EXERCISE DATA:
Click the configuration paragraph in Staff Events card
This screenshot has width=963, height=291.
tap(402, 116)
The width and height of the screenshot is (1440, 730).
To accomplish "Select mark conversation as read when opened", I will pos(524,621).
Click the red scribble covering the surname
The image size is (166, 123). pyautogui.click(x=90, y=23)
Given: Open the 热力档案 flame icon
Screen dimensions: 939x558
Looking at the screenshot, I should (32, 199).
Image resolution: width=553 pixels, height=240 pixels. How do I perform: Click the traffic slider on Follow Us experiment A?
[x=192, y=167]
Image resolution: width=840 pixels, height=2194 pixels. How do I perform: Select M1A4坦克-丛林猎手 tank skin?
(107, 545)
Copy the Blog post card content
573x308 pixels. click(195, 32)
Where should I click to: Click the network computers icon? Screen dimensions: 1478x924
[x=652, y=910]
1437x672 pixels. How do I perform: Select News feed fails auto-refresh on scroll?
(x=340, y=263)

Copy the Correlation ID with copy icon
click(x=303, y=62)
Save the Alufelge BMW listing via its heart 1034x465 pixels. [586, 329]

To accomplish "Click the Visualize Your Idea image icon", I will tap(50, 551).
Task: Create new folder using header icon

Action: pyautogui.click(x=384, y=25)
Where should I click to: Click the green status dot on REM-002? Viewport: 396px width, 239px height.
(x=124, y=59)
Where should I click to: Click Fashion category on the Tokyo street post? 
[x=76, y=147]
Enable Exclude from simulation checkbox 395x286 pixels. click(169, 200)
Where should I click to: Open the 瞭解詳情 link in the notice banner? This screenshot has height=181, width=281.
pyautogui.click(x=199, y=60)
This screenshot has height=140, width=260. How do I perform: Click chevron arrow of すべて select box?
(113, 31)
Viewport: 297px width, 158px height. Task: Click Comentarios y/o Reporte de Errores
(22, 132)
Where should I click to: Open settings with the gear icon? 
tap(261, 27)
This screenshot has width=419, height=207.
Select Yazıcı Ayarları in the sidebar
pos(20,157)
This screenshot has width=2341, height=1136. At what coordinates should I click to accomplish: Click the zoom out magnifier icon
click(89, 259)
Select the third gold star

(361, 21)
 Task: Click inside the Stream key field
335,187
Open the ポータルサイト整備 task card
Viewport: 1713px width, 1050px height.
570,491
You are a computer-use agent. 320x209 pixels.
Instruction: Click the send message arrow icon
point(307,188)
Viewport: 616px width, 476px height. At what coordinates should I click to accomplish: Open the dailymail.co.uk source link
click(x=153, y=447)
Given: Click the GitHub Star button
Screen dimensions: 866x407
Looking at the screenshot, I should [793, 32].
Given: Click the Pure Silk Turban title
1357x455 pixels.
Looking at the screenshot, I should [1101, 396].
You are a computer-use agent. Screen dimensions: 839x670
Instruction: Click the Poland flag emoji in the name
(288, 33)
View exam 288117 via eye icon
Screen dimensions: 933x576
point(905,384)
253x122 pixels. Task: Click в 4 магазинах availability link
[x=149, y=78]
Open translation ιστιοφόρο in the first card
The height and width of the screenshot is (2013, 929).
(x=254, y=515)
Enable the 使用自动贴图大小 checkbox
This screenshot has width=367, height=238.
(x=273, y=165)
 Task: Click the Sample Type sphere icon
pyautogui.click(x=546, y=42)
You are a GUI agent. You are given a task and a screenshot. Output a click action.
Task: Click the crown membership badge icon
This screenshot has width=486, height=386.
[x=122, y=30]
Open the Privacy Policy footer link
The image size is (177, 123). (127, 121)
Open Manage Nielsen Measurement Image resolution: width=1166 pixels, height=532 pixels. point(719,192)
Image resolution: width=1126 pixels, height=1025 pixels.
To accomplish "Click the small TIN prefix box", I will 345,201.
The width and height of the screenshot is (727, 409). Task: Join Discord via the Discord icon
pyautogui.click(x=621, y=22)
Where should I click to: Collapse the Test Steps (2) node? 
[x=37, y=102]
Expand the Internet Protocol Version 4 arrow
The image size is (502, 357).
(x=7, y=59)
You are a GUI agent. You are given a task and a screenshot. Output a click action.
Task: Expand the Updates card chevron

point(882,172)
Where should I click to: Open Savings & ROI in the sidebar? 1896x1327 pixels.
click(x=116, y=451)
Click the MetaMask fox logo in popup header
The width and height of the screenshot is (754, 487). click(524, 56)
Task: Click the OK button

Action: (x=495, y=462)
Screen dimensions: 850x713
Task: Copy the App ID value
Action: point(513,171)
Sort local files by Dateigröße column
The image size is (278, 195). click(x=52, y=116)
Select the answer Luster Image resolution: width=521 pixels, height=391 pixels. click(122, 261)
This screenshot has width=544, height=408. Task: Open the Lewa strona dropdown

DIRECTIVE:
Render every line of the material above as a JSON array of strings, one string per line, and omit the blank lines.

EXPECTED ANSWER:
[
  "Click the configuration paragraph in Staff Events card",
  "This screenshot has width=963, height=291.",
  "tap(402, 116)",
  "The width and height of the screenshot is (1440, 730).",
  "To accomplish \"Select mark conversation as read when opened\", I will pos(524,621).",
  "Click the red scribble covering the surname",
  "The image size is (166, 123). pyautogui.click(x=90, y=23)",
  "Given: Open the 热力档案 flame icon",
  "Screen dimensions: 939x558",
  "Looking at the screenshot, I should (32, 199).",
  "Image resolution: width=553 pixels, height=240 pixels. How do I perform: Click the traffic slider on Follow Us experiment A?",
  "[x=192, y=167]",
  "Image resolution: width=840 pixels, height=2194 pixels. How do I perform: Select M1A4坦克-丛林猎手 tank skin?",
  "(107, 545)",
  "Copy the Blog post card content",
  "573x308 pixels. click(195, 32)",
  "Where should I click to: Click the network computers icon? Screen dimensions: 1478x924",
  "[x=652, y=910]",
  "1437x672 pixels. How do I perform: Select News feed fails auto-refresh on scroll?",
  "(x=340, y=263)",
  "Copy the Correlation ID with copy icon",
  "click(x=303, y=62)",
  "Save the Alufelge BMW listing via its heart 1034x465 pixels. [586, 329]",
  "To accomplish \"Click the Visualize Your Idea image icon\", I will tap(50, 551).",
  "Task: Create new folder using header icon",
  "Action: pyautogui.click(x=384, y=25)",
  "Where should I click to: Click the green status dot on REM-002? Viewport: 396px width, 239px height.",
  "(x=124, y=59)",
  "Where should I click to: Click Fashion category on the Tokyo street post? ",
  "[x=76, y=147]",
  "Enable Exclude from simulation checkbox 395x286 pixels. click(169, 200)",
  "Where should I click to: Open the 瞭解詳情 link in the notice banner? This screenshot has height=181, width=281.",
  "pyautogui.click(x=199, y=60)",
  "This screenshot has height=140, width=260. How do I perform: Click chevron arrow of すべて select box?",
  "(113, 31)",
  "Viewport: 297px width, 158px height. Task: Click Comentarios y/o Reporte de Errores",
  "(22, 132)",
  "Where should I click to: Open settings with the gear icon? ",
  "tap(261, 27)",
  "This screenshot has width=419, height=207.",
  "Select Yazıcı Ayarları in the sidebar",
  "pos(20,157)",
  "This screenshot has width=2341, height=1136. At what coordinates should I click to accomplish: Click the zoom out magnifier icon",
  "click(89, 259)",
  "Select the third gold star",
  "(361, 21)",
  " Task: Click inside the Stream key field",
  "335,187",
  "Open the ポータルサイト整備 task card",
  "Viewport: 1713px width, 1050px height.",
  "570,491",
  "You are a computer-use agent. 320x209 pixels.",
  "Instruction: Click the send message arrow icon",
  "point(307,188)",
  "Viewport: 616px width, 476px height. At what coordinates should I click to accomplish: Open the dailymail.co.uk source link",
  "click(x=153, y=447)",
  "Given: Click the GitHub Star button",
  "Screen dimensions: 866x407",
  "Looking at the screenshot, I should [793, 32].",
  "Given: Click the Pure Silk Turban title",
  "1357x455 pixels.",
  "Looking at the screenshot, I should [1101, 396].",
  "You are a computer-use agent. Screen dimensions: 839x670",
  "Instruction: Click the Poland flag emoji in the name",
  "(288, 33)",
  "View exam 288117 via eye icon",
  "Screen dimensions: 933x576",
  "point(905,384)",
  "253x122 pixels. Task: Click в 4 магазинах availability link",
  "[x=149, y=78]",
  "Open translation ιστιοφόρο in the first card",
  "The height and width of the screenshot is (2013, 929).",
  "(x=254, y=515)",
  "Enable the 使用自动贴图大小 checkbox",
  "This screenshot has width=367, height=238.",
  "(x=273, y=165)",
  " Task: Click the Sample Type sphere icon",
  "pyautogui.click(x=546, y=42)",
  "You are a GUI agent. You are given a task and a screenshot. Output a click action.",
  "Task: Click the crown membership badge icon",
  "This screenshot has width=486, height=386.",
  "[x=122, y=30]",
  "Open the Privacy Policy footer link",
  "The image size is (177, 123). (127, 121)",
  "Open Manage Nielsen Measurement Image resolution: width=1166 pixels, height=532 pixels. point(719,192)",
  "Image resolution: width=1126 pixels, height=1025 pixels.",
  "To accomplish \"Click the small TIN prefix box\", I will 345,201.",
  "The width and height of the screenshot is (727, 409). Task: Join Discord via the Discord icon",
  "pyautogui.click(x=621, y=22)",
  "Where should I click to: Collapse the Test Steps (2) node? ",
  "[x=37, y=102]",
  "Expand the Internet Protocol Version 4 arrow",
  "The image size is (502, 357).",
  "(x=7, y=59)",
  "You are a GUI agent. You are given a task and a screenshot. Output a click action.",
  "Task: Expand the Updates card chevron",
  "point(882,172)",
  "Where should I click to: Open Savings & ROI in the sidebar? 1896x1327 pixels.",
  "click(x=116, y=451)",
  "Click the MetaMask fox logo in popup header",
  "The width and height of the screenshot is (754, 487). click(524, 56)",
  "Task: Click the OK button",
  "Action: (x=495, y=462)",
  "Screen dimensions: 850x713",
  "Task: Copy the App ID value",
  "Action: point(513,171)",
  "Sort local files by Dateigröße column",
  "The image size is (278, 195). click(x=52, y=116)",
  "Select the answer Luster Image resolution: width=521 pixels, height=391 pixels. click(122, 261)",
  "This screenshot has width=544, height=408. Task: Open the Lewa strona dropdown"
]